We have provided answers to frequently-asked questions regarding our current rehabilitation services across Waterloo and Wellington.

Please click here for further information on accessing current rehabilitative care services with partner hospitals and health services providers. 

For more information on the rehabilitation review, please contact Dana Brunskill at dana.brunskill@sjhcg.ca

Why do we need to change the way rehabilitative care is delivered in Waterloo Wellington?

A comprehensive review of stroke and rehabilitative care  in Waterloo Wellington revealed there are three significant issues affecting access to, and quality of rehabilitative care currently provided in Waterloo Wellington.

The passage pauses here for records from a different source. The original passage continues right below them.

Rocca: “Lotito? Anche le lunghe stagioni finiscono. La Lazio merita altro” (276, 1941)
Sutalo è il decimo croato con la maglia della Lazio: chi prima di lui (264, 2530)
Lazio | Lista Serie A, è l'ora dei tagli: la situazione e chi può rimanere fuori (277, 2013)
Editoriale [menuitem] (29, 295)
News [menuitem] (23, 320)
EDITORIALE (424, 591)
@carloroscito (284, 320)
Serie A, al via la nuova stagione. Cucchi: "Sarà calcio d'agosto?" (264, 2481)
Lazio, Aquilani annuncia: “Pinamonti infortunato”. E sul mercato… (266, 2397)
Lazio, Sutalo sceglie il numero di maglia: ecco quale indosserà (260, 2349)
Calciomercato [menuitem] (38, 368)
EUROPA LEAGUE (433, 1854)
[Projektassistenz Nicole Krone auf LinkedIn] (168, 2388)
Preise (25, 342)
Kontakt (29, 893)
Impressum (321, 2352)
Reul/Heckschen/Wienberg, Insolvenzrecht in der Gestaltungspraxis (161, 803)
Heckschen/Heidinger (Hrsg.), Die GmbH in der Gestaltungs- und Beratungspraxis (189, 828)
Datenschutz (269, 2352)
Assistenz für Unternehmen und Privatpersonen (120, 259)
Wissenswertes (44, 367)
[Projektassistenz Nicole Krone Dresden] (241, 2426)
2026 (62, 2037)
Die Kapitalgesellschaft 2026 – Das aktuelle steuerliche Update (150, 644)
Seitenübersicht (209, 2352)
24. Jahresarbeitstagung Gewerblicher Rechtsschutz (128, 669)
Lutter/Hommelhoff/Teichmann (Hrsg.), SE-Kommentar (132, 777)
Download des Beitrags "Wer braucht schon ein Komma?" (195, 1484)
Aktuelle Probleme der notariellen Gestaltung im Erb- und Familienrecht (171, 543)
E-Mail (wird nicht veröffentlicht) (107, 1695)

Specifically:

  1. Access to standardized care and best practices is not implemented consistently across the Waterloo Wellington area for stroke rehabilitative care;
  2. There is a perceived lack of rehab services and capacity in the community to manage the complex needs of patients; and
  3. The current lack of integration between health service providers compromises our patients’ recovery process when transitioning between care settings. 

By redesigning, developing and delivering a new rehabilitative care system in Waterloo Wellington, patients and families in our community will receive integrated, evidence based care that is more effective, efficient and patient-centred. This is the right thing to do for our patients, clients and those who rely on our system to provide them with high quality rehabilitative care. 

What rehabilitative services will this affect?

The review affects the following streams of care provided in hospitals across Waterloo Wellington:

  • Stroke care
  • Cardiopulmonary (heart and lung) care
  • Care for the frail elderly and medically complex
  • Musculo-skeletal care
  • Acquired Brain Injury

What will a more effective rehabilitative care system mean for residents?

Waterloo Wellington Regional Rehabilitative Care Program's transition is about creating a local rehabilitative care system that puts patients first. By redesigning, integrating and delivering a new rehabilitative care system, patients and families will receive more effective access to care that ensures best practices across the continuum of services regardless of geography or where care is received.

With a more effective rehabilitative care system, patients can expect:

  • Improved patient satisfaction; 
  • Improved quality and outcomes through the delivery of standardized, evidence-based care;
  • Enhanced community re-integration;
  • More seamless transitions between care settings; and
  • Most importantly, it will result in improved quality of life for rehabilitative care patients and clients in Waterloo Wellington.

How will this change rehabilitative care in local hospitals?

Research shows when patients with similar care needs are clustered together to receive their care from experts in their specific condition, they have better outcomes. The evidence is particularly strong for stroke. Best practice indicates all stroke patients should receive their rehabilitative care on a designated stroke unit, with staff whose primary focus is providing stroke rehabilitative care.

In re-designing the Waterloo Wellington Rehabilitative Care System, this “centre of excellence” model was balanced with the need to provide care as close to home as possible.  A main goal of the rehabilitative care system redesign is to provide patients with the right care, in the right place at the right time. This may mean realignment of where rehabilitative care is provided – particularly in the hospital setting.